Drop-out Prevention Funding Allowable Uses
Recently, the House passed a bill in a bipartisan manner requested by many school districts across the state dealing with drop-out prevention funding, known as modified allowable growth (MAG). The vehicle was Senate File 451, which in its original form caused much concern over the property tax implications in the bill. The House amendment passed 92-6 and will head to the Senate for approval.
The problem started with a reinterpretation of statute by the Department of Education which clamped down on historic uses for funding for dropout prevention dollars. This left many districts with applications that were being denied, and limited options for addressing their drop-out problems.

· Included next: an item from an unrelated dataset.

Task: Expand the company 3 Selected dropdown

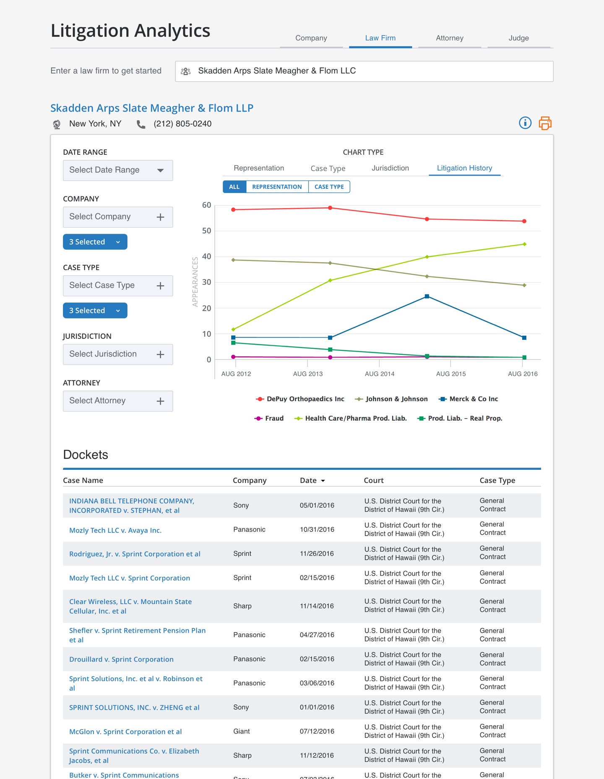Action: [95, 242]
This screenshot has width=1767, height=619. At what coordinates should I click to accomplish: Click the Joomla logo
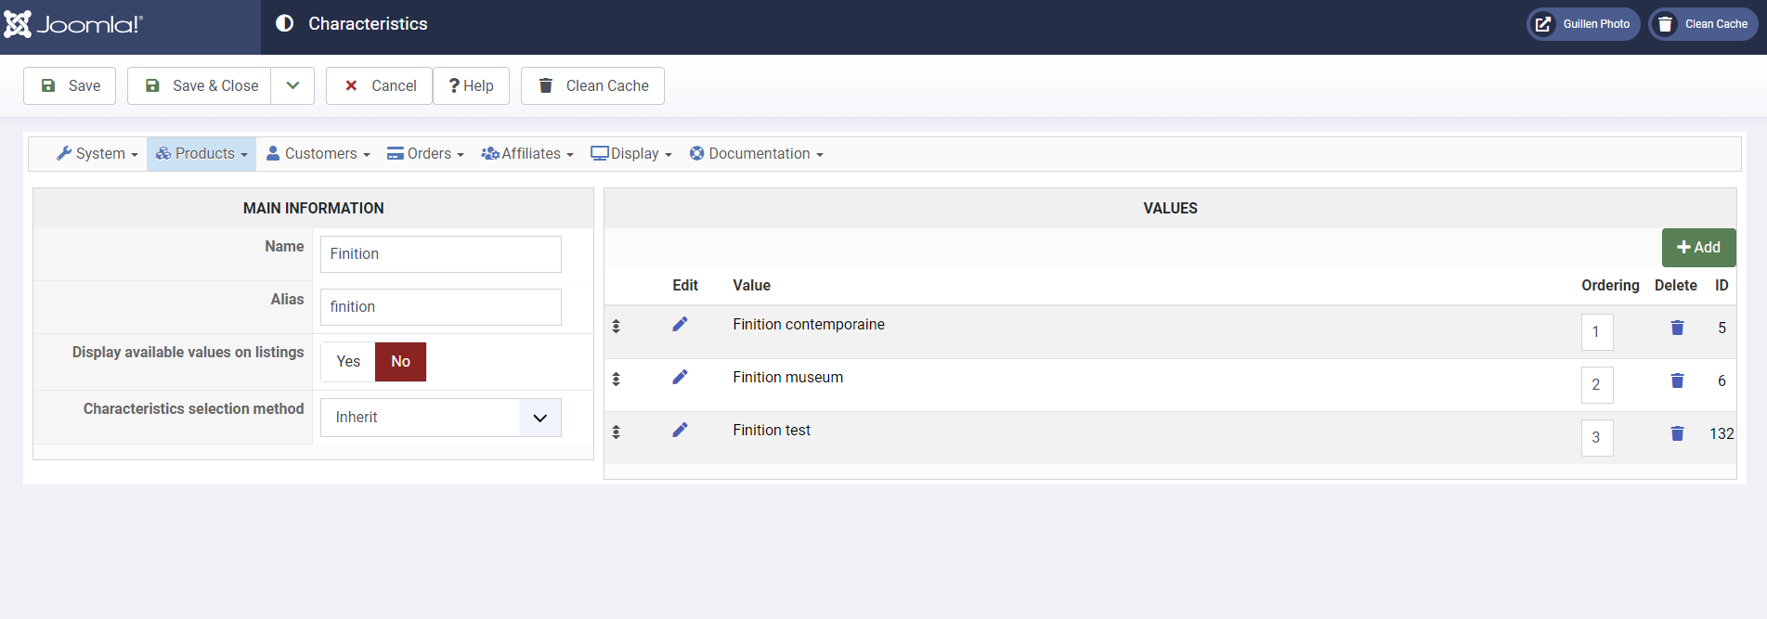72,25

The amendment approved by the House specifies appropriate uses of MAG funding, giving school districts increased flexibility to meet the needs of at-risk students. And in an effort to prevent an increased burden on local property tax payers, a cap was put into place based on historical percentages used by the school districts.
Currently school districts can request to levy up to 5% of their regular program costs beyond their regular program costs for MAG. The amendment caps school districts at two different levels, depending on their past practices over the past four fiscal years.
- If over the fiscal years FY10-13 the school district never levied above 2.5%, then the cap is 2.5%
- If over the fiscal years FY10-13 the school district did levy above 2.5%, then their cap going forward is the highest levy percentage during that period.
The bill also sets applicability dates to take into account the four fiscal years. Allowable uses of the funding goes in effect July 1, 2012, to be used next school year by districts, giving them immediate flexibility they have been asking for. And the fiscal portion goes into effect July 1, 2013, recognizing that school districts have already set their rate for the fiscal year beginning July 1, 2012.